»»

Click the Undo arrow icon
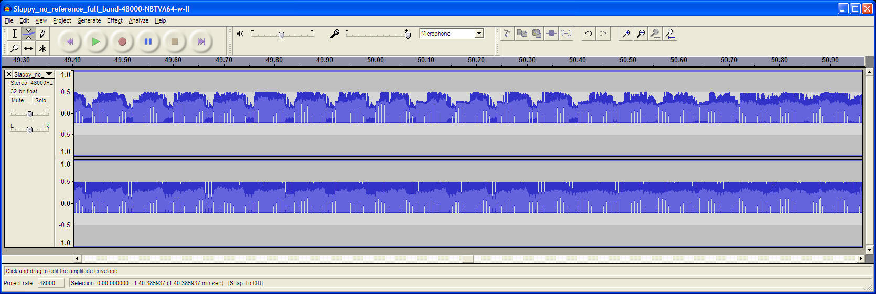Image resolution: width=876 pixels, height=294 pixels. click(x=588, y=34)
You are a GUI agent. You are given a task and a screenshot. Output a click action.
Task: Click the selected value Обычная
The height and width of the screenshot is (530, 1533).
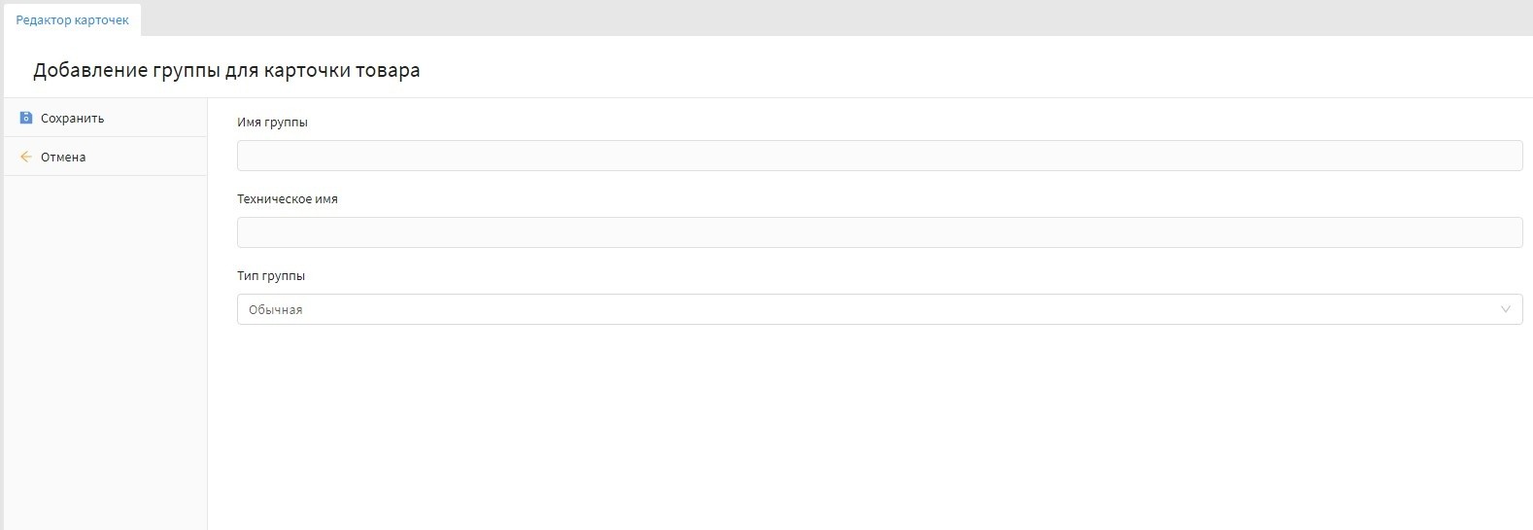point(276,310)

««

→ EXERCISE TASK
Render the items above as a two-column CSV with the header row item,answer, giving one row per item: place the item's text in the item column and its answer in the answer column, with every field in double quotes and each line break replaced by a space. Leave the pictures out.

→ RESULT FOR THIS TASK
item,answer
"Click the Undo arrow icon","Image resolution: width=876 pixels, height=294 pixels. click(x=588, y=34)"
"You are a GUI agent. You are given a task and a screenshot. Output a click action. Task: Click the selected value Обычная The height and width of the screenshot is (530, 1533).","point(276,310)"